SHL believes the applications of AI and LLM technology are tremendous, though also presents challenges for companies and institutions who evaluate people based, at least in part, on their ability to generate responses to novel stimuli presented as part of the assessment process.
Even while SHL adapts its assessment process to this new technology over time, it is important for users of SHL assessments in the present to understand the risks posed by LLMs to the integrity of the assessment process. This is twofold—both from its ability to influence candidates' scores if utilized and also from knowing when candidates may be using such tools. In this nascent stage of AI technology, this seems like a prudent service that SHL can offer.
To that end, a number of existing and soon-to-be-implemented capabilities can assist users of constructed response assessments with additional candidate insights around the potential use of ChatGPT or other AI tools. These include:
- Proctoring Flag: SHL’s Talent Central Platform can utilize different proctoring signals to monitor candidates as they complete assessments. Both deterministic/system-generated signals (i.e., print screen, copy-paste, browser toggle), as well as probabilistic/AI-generated signals (i.e., face detection, face switching), are available. The system-generated signals can help detect if and when candidates may be using ChatGPT or other AI tools to generate responses that are then copied and pasted into the SHL assessment platform. We note that the use of proctoring may be limited in some regions due to data protection considerations. The interplay of data protection legislation needs to be considered based on the testing location.
- Advanced Plagiarism Check: For all constructed response assessments, SHL’s Talent Central platform provides automatic plagiarism detection. Pattern matching can be used to detect the usage of LLMs, and a flag is included in the candidate’s report if their response triggers a match with any other candidate’s response or commonly available content from the Internet.
- Automatic Detection of AI-generated Responses: Still in development, SHL is preparing an additional detection strategy that will automatically categorize a candidate response as either written by a human or an AI model. We have conducted a large study of over 1 million responses and developed a detection algorithm that shows a high level of accuracy.
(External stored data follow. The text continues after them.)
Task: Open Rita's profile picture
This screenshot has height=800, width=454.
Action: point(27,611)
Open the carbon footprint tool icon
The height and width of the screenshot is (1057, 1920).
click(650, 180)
Further refinements to this algorithm, when combined with the advanced plagiarism check, are expected to provide greater insight into any potential use of ChatGPT and similar AI tools.
Organizations employing assessments within their hiring processes should feel confident that most SHL assessment formats can continue to be used without hesitation. Our findings suggest that assessments featuring forced choice, empirical keying, simulation, image, and interactive-based item design elements generally show lower susceptibility to score inflation due to the use of ChatGPT. These design elements are used in many of SHL’s assessments already.
In cases where some assessment formats, such as constructed response designs, are more vulnerable to the use of AI chat tools, SHL has existing and soon-to-be-implemented detection and mitigation strategies that will greatly assist users of our talent assessment results better understand if and when these technologies have been used by a candidate.
In the talent assessment space, the long-standing goal has been assessing individuals for their occupation-related knowledge, skills, and competencies. Built into this is an assumption that the individuals being assessed are responding based on their own knowledge and abilities, and not that of others—whether human or AI. Detection and mitigation strategies in addition to content security measures have routinely been used in the past and will be adapted to account for new and emerging technologies such as AI LLM chat tools such as ChatGPT.
SHL will continue to investigate emerging technologies and trends to guide the field of talent assessment and insights. The intersection of talent assessment with AI chat tools presents an opportunity to better delineate the appropriate use of these technologies. We expect, in due course, that we will adapt and modify our talent assessment approaches where it is needed as we and everyone else adjust to the ever-changing technology landscape.